> [Excerpted text]:

Re: [DISCUSS] Creating an Apache project for Parquet reader optimisations

Micah Kornfield Mon, 24 Nov 2025 19:09:59 -0800

>
> Main advantages of having a separate project is  1/ Library can easily be
> extended to other formats in the future, 2/ Being independent of
> parquet-java versions, as there are customers on much older parquet/hadoop
> versions who won't be able to benefit and can right now use the analytics
> accelerator library



I don't have a strong opinion here.  As you know as an apache project PMC
member there are trade-offs of trying to start a standalone project vs at
least doing initial work in an existing project.  I think there is an
assumption that if it lands in Parquet it would be coupled into the
parquet-java release process.  I would guess this isn't a requirement and
it could have its own release cycle (and possibly a separate repo to
prevent dependencies from creeping in).  Active Parquet-java maintainers
should chime in here though (Hadoop also seems like a potential home here
as well, but I would have similar concerns if the new I/O library was
tightly coupled to Hadoop packages).

I'll join the parquet sync this Wednesday, and if possible we can discuss
> more there?


The sync might be lightly attended this week due to the thanksgiving
holiday. It might pay to see if there are any objections with a specifical
proposal on the parquet mailing list (i.e. possibly a new thread)?

Cheers,
Micah

On Mon, Nov 24, 2025 at 4:08 AM Suhail, Ahmar <[email protected]> wrote:

> Thanks Micah,
>
> Yes, that is quite close to what is being proposed. For reference, you can
> take a quick look at the existing project [1], and its integration into
> Iceberg [2]
>
> There are pros and cons to both approaches: adding this into the parquet
> project vs maintaining a separate project.
>
> The project has a decent amount of code currently (some of it can be cut
> for sure), but because there is prefetching involved for the optimisations
> you end up needing:
>
> 1/ A block manager, where blocks of prefetched data can be stored.
> 2/ Someway to manage memory and cleanup when limits are hit (we're using
> the caffeine cache for this)
> 3/ Some logic to manage sequential prefetching (how much to prefetch/when
> to prefetch)
>
> Just wondering if the parquet project would be ok with all this code?
>
> Main advantages of having a separate project is  1/ Library can easily be
> extended to other formats in the future, 2/ Being independent of
> parquet-java versions, as there are customers on much older parquet/hadoop
> versions who won't be able to benefit and can right now use the analytics
> accelerator library
>
> I'll join the parquet sync this Wednesday, and if possible we can discuss
> more there?
>
> [1]: https://github.com/ahmarsuhail/analytics-accelerator-s3
> [2]:
> https://github.com/apache/iceberg/blob/main/aws/src/main/java/org/apache/iceberg/aws/s3/S3InputFile.java#L77
>
> On 21/11/2025, 19:58, "Micah Kornfield" <[email protected] <mailto:
> [email protected]>> wrote:
>
>
> CAUTION: This email originated from outside of the organization. Do not
> click links or open attachments unless you can confirm the sender and know
> the content is safe.

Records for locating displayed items
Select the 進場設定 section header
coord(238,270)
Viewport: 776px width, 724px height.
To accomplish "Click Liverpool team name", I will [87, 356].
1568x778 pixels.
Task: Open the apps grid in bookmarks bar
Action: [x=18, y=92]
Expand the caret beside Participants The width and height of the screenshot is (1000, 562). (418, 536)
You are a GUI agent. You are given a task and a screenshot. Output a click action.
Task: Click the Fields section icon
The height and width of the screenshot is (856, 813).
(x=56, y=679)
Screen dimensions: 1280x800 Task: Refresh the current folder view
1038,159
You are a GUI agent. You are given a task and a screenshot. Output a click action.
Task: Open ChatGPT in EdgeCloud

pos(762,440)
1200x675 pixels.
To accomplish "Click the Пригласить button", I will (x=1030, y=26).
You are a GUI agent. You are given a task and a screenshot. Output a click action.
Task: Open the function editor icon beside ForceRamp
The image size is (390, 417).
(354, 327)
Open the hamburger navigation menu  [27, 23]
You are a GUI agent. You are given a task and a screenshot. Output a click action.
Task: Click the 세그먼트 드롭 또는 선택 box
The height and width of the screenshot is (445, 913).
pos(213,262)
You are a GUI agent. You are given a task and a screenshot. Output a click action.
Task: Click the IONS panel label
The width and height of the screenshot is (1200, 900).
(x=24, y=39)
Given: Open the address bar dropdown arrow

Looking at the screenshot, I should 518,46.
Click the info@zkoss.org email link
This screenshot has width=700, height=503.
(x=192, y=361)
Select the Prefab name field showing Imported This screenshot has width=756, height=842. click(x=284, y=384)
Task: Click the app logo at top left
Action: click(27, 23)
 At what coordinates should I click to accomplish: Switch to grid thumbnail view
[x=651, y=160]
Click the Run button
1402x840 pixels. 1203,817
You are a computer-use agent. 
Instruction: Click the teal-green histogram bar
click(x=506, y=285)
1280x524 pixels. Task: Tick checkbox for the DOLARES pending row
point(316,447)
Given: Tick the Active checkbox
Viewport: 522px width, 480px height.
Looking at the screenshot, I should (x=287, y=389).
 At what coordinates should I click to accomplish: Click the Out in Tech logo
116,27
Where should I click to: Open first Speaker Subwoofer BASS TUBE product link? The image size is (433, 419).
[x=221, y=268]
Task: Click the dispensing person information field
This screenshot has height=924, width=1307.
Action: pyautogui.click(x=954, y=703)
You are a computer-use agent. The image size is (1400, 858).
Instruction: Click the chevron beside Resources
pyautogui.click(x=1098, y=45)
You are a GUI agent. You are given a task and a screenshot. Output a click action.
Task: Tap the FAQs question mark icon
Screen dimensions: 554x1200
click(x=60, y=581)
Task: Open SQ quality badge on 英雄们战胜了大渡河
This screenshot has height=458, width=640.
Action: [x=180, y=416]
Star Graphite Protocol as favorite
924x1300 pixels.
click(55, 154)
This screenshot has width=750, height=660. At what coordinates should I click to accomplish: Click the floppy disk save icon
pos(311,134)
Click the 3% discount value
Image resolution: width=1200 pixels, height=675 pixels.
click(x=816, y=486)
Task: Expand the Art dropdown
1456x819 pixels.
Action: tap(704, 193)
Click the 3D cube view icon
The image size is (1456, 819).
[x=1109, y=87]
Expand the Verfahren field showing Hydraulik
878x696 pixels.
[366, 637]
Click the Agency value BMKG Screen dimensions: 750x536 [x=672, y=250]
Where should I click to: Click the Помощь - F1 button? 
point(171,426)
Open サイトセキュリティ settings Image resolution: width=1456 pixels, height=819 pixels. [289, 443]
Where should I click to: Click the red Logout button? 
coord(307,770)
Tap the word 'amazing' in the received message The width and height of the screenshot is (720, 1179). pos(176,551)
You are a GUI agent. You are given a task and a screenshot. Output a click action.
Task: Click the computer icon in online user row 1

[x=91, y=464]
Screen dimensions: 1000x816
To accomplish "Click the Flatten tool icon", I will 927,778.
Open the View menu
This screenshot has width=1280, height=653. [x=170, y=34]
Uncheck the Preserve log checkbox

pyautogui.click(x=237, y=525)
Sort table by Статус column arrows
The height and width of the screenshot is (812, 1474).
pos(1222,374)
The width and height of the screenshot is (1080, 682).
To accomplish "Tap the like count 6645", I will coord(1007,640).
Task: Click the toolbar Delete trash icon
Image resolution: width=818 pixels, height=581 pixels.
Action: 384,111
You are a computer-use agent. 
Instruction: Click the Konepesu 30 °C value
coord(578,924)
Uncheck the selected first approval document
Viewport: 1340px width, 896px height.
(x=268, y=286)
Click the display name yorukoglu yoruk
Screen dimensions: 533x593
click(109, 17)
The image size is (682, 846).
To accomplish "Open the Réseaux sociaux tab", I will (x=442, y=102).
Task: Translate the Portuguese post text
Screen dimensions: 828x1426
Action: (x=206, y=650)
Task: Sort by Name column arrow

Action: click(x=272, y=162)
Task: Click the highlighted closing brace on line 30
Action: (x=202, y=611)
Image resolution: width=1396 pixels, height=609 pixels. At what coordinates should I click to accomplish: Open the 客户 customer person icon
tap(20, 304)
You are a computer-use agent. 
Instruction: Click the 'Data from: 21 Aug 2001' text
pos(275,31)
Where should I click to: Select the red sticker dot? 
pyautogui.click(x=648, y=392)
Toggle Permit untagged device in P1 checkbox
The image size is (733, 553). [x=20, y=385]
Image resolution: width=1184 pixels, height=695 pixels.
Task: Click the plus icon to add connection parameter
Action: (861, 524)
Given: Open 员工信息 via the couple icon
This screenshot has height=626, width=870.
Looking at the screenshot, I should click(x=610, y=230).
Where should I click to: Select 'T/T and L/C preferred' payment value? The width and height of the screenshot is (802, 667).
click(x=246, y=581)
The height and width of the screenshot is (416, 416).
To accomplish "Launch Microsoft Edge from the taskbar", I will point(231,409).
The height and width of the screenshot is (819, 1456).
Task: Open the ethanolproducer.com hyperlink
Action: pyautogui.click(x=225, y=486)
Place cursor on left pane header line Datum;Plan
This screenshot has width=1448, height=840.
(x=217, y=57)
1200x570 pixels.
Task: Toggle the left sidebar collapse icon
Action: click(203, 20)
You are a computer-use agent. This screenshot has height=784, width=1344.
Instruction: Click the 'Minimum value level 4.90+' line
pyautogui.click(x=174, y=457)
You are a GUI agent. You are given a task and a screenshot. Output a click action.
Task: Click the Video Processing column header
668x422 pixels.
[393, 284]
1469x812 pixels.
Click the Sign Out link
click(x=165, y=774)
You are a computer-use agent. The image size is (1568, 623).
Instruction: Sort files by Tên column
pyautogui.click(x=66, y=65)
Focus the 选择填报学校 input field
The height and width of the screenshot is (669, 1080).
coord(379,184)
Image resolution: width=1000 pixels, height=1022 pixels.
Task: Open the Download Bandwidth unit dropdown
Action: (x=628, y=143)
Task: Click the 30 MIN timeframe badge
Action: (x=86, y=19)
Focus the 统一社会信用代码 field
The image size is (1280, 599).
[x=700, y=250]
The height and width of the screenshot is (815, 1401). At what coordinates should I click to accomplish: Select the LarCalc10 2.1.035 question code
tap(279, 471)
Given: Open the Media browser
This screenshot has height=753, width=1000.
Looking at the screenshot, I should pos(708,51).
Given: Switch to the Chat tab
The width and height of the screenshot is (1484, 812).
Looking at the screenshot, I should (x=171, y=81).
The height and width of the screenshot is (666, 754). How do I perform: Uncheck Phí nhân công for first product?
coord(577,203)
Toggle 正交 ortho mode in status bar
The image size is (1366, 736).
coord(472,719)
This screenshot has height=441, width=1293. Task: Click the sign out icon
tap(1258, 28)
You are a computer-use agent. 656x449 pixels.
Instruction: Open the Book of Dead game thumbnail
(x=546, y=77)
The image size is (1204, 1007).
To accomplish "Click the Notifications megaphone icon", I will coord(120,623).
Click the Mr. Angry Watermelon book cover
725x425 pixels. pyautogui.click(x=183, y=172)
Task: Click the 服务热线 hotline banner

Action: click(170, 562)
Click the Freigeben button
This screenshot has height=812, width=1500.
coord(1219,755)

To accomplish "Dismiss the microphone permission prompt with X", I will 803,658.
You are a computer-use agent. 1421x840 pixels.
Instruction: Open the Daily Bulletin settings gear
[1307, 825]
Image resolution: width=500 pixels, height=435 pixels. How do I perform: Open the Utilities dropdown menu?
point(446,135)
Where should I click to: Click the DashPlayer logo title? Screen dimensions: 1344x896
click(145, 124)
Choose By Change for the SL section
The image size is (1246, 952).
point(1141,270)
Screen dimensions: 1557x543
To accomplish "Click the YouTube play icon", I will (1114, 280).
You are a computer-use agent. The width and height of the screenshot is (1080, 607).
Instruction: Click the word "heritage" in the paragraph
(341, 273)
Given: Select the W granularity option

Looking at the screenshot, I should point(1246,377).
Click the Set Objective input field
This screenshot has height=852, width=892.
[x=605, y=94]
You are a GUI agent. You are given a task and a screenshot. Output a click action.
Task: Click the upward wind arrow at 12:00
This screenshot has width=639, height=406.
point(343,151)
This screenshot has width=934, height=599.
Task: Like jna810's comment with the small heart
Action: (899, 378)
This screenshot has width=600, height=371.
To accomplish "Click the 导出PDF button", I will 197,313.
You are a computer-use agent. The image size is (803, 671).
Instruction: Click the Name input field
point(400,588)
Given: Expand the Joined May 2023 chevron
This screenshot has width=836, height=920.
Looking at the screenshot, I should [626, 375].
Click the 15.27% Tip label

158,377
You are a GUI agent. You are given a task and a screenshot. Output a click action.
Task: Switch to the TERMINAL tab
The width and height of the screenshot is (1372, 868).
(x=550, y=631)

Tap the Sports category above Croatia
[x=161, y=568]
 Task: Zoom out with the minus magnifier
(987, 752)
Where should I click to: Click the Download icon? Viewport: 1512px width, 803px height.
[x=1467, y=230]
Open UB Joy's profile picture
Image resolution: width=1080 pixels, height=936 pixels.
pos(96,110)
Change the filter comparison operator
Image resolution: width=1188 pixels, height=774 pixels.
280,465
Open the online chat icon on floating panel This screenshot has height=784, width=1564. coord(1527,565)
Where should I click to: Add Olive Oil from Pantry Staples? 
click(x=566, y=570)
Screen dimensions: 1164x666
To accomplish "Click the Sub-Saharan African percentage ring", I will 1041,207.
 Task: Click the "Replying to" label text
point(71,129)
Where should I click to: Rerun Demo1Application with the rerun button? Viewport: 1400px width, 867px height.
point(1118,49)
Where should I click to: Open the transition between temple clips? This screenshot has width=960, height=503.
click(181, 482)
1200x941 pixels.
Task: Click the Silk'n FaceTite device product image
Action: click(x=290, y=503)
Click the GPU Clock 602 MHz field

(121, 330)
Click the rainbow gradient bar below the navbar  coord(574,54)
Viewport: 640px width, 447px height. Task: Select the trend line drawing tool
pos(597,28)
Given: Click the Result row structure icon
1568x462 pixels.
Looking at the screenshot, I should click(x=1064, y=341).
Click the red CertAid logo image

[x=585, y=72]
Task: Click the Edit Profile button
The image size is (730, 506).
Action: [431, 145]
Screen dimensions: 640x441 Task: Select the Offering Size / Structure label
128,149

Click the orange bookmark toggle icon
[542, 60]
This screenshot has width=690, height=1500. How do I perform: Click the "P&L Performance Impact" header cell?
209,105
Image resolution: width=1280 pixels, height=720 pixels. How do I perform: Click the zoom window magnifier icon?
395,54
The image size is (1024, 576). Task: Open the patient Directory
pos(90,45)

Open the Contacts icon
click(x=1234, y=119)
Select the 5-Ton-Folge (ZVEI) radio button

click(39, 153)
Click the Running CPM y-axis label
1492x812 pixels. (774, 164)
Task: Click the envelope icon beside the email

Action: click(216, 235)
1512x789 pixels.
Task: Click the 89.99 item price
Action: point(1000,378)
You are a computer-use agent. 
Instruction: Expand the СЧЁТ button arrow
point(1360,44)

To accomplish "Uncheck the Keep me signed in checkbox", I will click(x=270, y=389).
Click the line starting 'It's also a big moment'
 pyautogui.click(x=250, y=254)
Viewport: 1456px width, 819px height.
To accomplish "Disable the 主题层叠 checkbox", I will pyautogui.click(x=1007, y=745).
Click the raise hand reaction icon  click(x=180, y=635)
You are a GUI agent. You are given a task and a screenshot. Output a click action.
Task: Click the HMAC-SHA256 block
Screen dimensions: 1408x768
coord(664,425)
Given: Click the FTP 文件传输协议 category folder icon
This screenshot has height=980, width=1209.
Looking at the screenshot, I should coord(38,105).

> [Tasks and exercises]:
**1.** Answer these questions about the Parquet thread:
(a) Which cache is used to manage memory and cleanup when limits are hit?
(b) What reason is given for the sync possibly being lightly attended this week?
(c) Besides Parquet, which project is mentioned as a potential home for the new library?
**2.** Continue the Parquet thread from its last line.
The records have nothing to do with the Parquet thread.

> [Solved problems]:
**1.**
(a) The caffeine cache.
(b) The Thanksgiving holiday.
(c) Hadoop.

**2.**
>
>
>
>
>
>
> >
> > 1/ Make changes to parquet java to pass this info down when opening the
> > file.
> > 2/ Each underlying input stream implementation would have to make changes
> > to make use of this info.
>
>
>
>
> I'm still trying to understand exactly what is being proposed. Would it be
> be correct (or at least close to say) the goal is to have effectively make
> a new abstract InputStream that is object store aware (and then have the
> object store pluggable) so the business logic of reading (i.e. vectored
> reads, closed range reads, etc) are expressed in the input stream, then the
> backing store is pluggable? I think the assumption here is that the
> business logic would likely change more quickly then the underlying object
> storage APIs? Is the scope broader or narrower then this?
>
>
> IIUC, and this is specific to Parquet file reading, the Parquet project
> might be a good place to at least start prototyping what this would look
> like. Or is there a reason that a separate project would be necessary in
> the short term?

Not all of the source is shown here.